- Genre: Educational; Animals;
- Composer: Dana Kaproff
- Country of origin: United States
- Original language: English
- No. of seasons: 11
- No. of episodes: 286

Production
- Executive producer: Peter McDonnell
- Running time: 22 minutes
- Production companies: Midori Entertainment Bellum Entertainment Group (seasons 2-11) Ten Chimneys Entertainment (season 1) Believe Entertainment (seasons 1-2) SJ2 Entertainment (season 3)

Original release
- Network: Syndicated
- Release: September 24, 2004 – July 13, 2015

= Animal Atlas =

American television series

Animal Atlas is a half-hour educational wildlife television series that "takes viewers on a tour of discovery, to learn the secrets of how animals live. From the diverse creatures of the African savanna, to the finned and the flippered of the big deep, to the colorful cast of the equatorial rainforest." The series is produced by Midori Entertainment and Longneedle Entertainment, LLC, a subsidiary of Bellum Entertainment Group.
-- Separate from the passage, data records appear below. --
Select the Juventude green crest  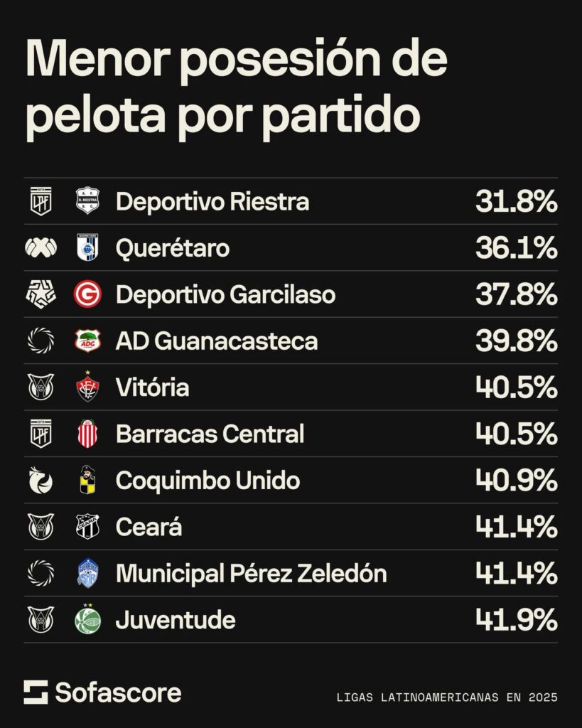87,620
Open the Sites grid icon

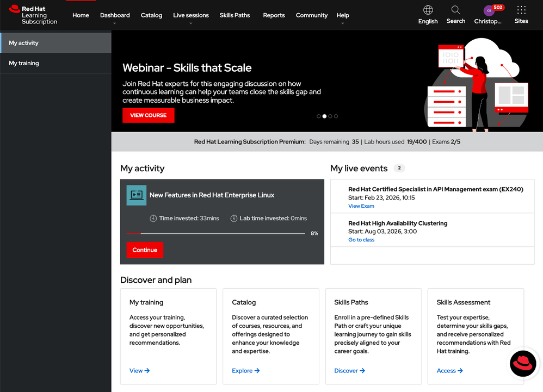tap(521, 10)
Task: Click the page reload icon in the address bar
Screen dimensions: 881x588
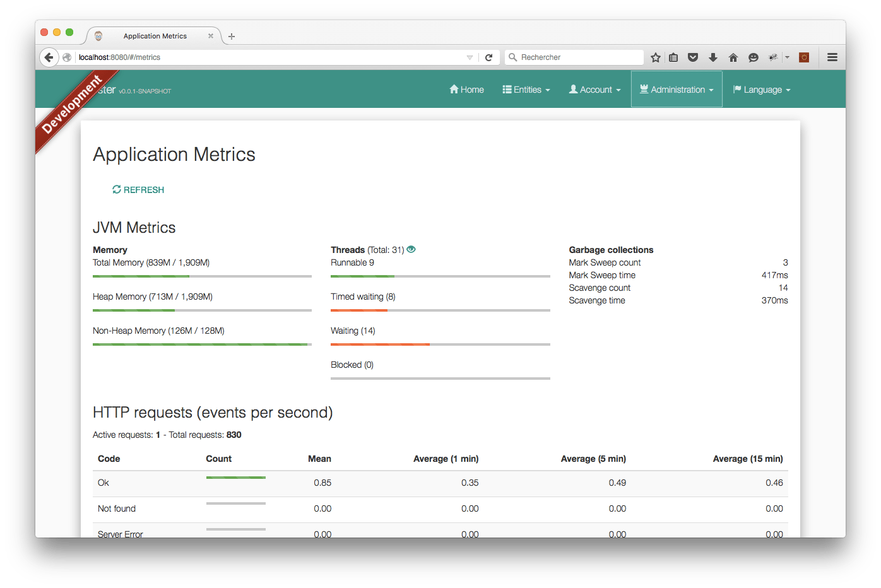Action: (489, 57)
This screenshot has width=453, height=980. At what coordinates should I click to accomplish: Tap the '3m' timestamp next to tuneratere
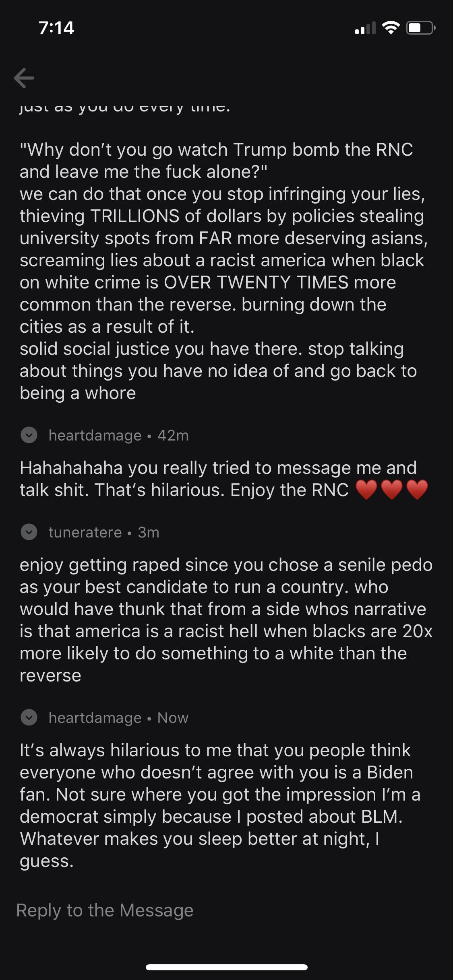click(149, 532)
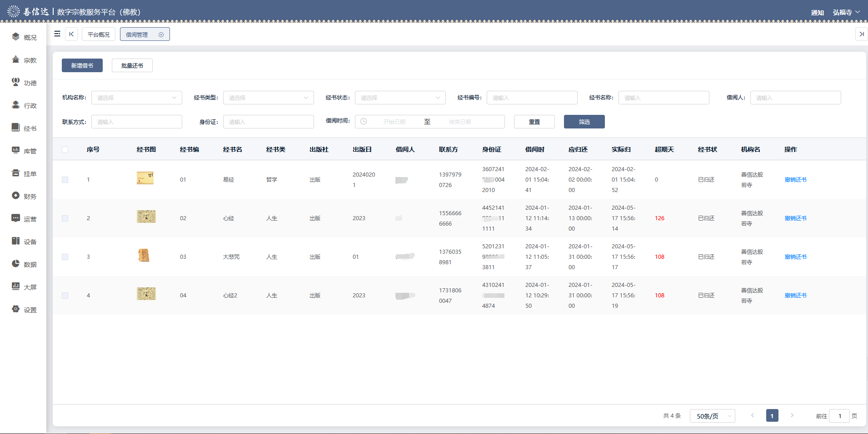
Task: Click 撤销还书 link for 心经 row
Action: [795, 218]
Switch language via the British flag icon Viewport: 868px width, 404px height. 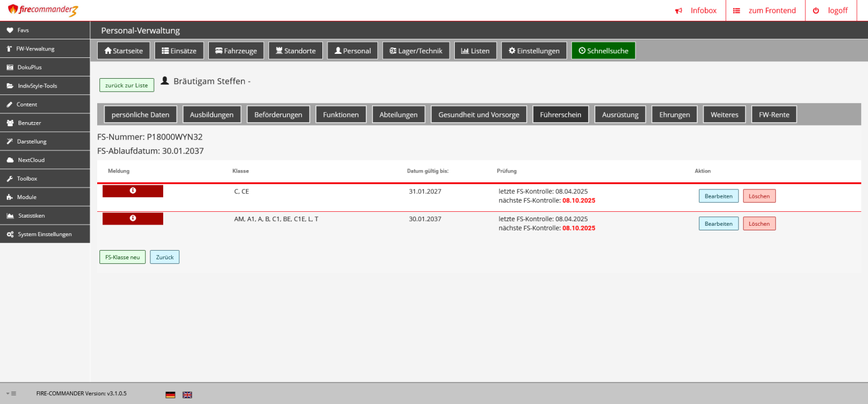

It premiered in national syndication in 2004. As of 2018, 286 episodes had been produced, all in high-definition. Hearst Television's "Go Time!" program block broadcasts Animal Atlas to independent television stations across America.

A Spanish dub of the series, re-titled Reino Animal premiered on Telefutura in September 2005.

==Home video==

In September 2008, LongNeedle partnered with home entertainment distributor NCircle Entertainment to release Animal Atlas on DVD and distribute the show online, with fourteen titles released by NCircle. The first DVD, Animal Passport, was released in December 2008. Fourteen Animal Atlas home entertainment titles have been released, including Puppy Party, Animal ABC's, Family Time, Kitten Party, and Monkeying Around. The most recent release was Pet Party, in October 2012.